They pay me to keep doing what I do. I don't see it as some kind of career
path.

In the side I'm continually doing coursera courses and learning other
languages or computer science fundamentals just in case the jobs change.

It's a pretty lonely existence and really hard to work consistently, but you
get to see your kids grow up.

------
mariojv
No, it hasn't harmed my career growth. My career hasn't been that long yet,
though. Whether it harms yours depends on what you're optimizing for. It also
depends on other career prospects where you want to live.

<my experience as a remote software developer>

I've only worked for one company full-time after graduating and transferred to
100% remote after moving out of state for my spouse's work. In the span of
time that I worked remotely, I became something equivalent to a maintainer
("core reviewer") on a decent-sized open source project, got promoted to a
senior dev at a fairly large company, and helped launch an internal analytics
service. I also have a network of former coworkers and open-source
contributors that will help me find another remote job if I need one. My skill
set is well-rounded, and I enjoy my job.

In terms of what I've given up, my salary is lower than what it would have
been had I worked in a major hub like the SF Bay Area or Seattle. I probably
pair program less than I would have otherwise. My soft skills have slightly
weakened, but that may just be this profession. Outside of work, I've also had
to work really hard to maintain a social life and stay mostly healthy. An
extroverted spouse helps a lot. It's very easy to slip into not leaving the
house or not exercising, and I've seen quite a few people develop both mental
and physical health problems from the lifestyle. It's not for everyone.

However, costs of living where I am are much lower, so I feel very lucky.
About 6 weeks time off next year is great, too. I've been fortunate enough to
avoid the health problems I described earlier.

</my experience>

In any case, if you want to optimize for:

\- Salary, regardless of cost of living \- Larger professional network \-
Management track

then working in person in a tech hub is probably better.

If you prefer:

\- Lots of freedom / setting your own schedule (mostly) \- Extra time (0
commute, you can use that commute time to work more / improve your skills too)
\- Living wherever you want

then working remotely is pretty nice. Like other people mentioned, it's also
very important to find a company that does remote well.

------
mattbgates
In my time as a remote worker, long story short, working 6 AM to 2 AM for the
media. About a year and a half later, they basically told everyone: "Move and
come into the office or get laid off." They claimed it would be better for
communication, but still kept 2 offices, one in the middle of the country, and
one more of the Western part of the country.

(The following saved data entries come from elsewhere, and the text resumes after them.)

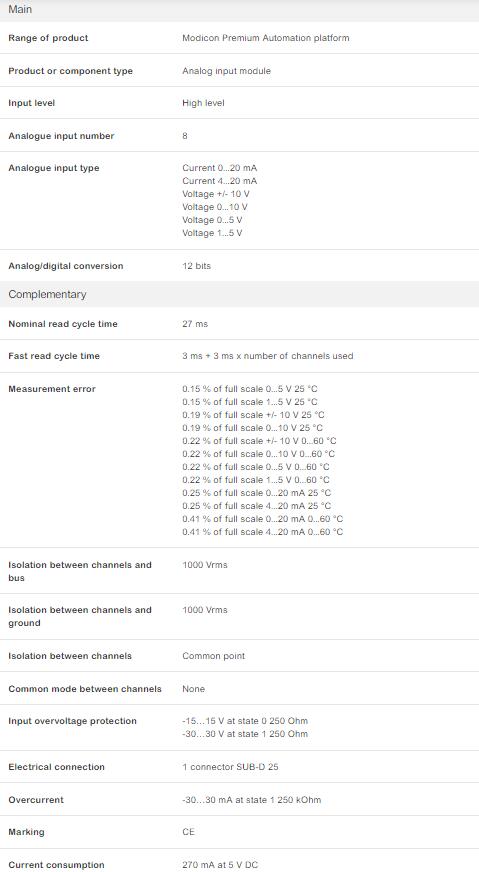Select the Common point isolation value
This screenshot has height=872, width=479.
pos(213,656)
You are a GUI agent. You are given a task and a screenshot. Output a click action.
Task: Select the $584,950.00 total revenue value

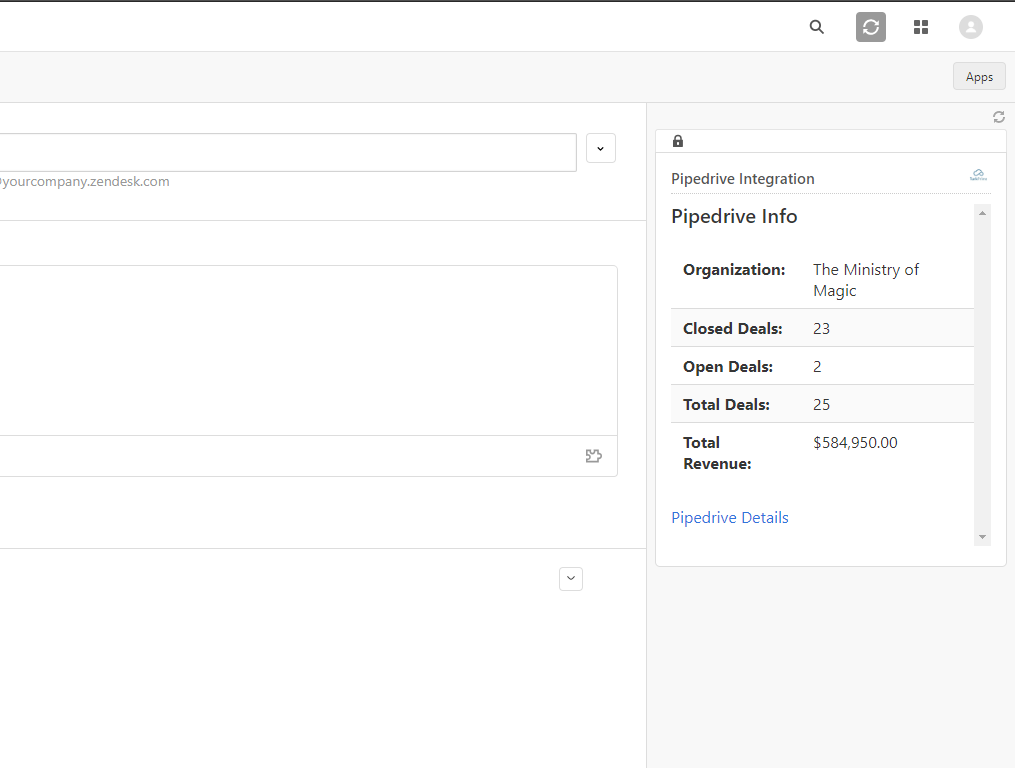pyautogui.click(x=855, y=442)
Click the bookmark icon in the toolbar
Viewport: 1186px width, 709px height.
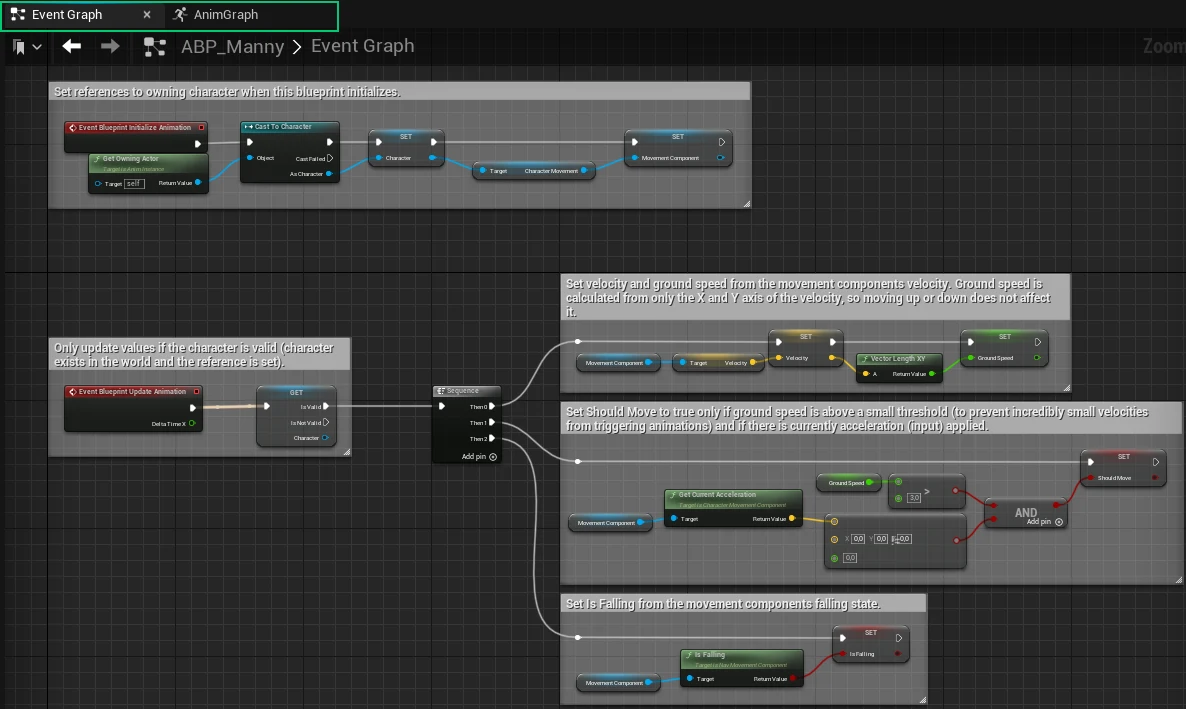pos(17,45)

About 100 or so people were laid off. Me and one other person moved across the
country and now work in an office. Hasn't done anything to better our
communication. However, I can't complain.

I went from being a remote work with no health benefits, no vacation time, no
401k. It certainly had its advantages: I could go out and travel to different
places, and as long as I had an Internet connection by 6 PM - 2 AM EST,
everything was great.

As for moving into the office: they paid for my relocation, added 401k, health
benefits, other benefits, paid vacation time, salary negotiation, and at least
I only live about 5 minutes from my job.

So... I was upset to no longer work from home, but on the bright side: I got
moved to a place where I could actually afford to buy a house. Got to
experience driving across the country. Can't say it harmed my career at all,
but on the other side of the bright side: I have a house that I don't get to
be in for 8-9 hours a day.

------
ioddly
I would say that living in the middle of nowhere has certainly harmed me,
which is somewhat related if the reason you want to work remotely is to say,
relocate from a tech city to a rural area.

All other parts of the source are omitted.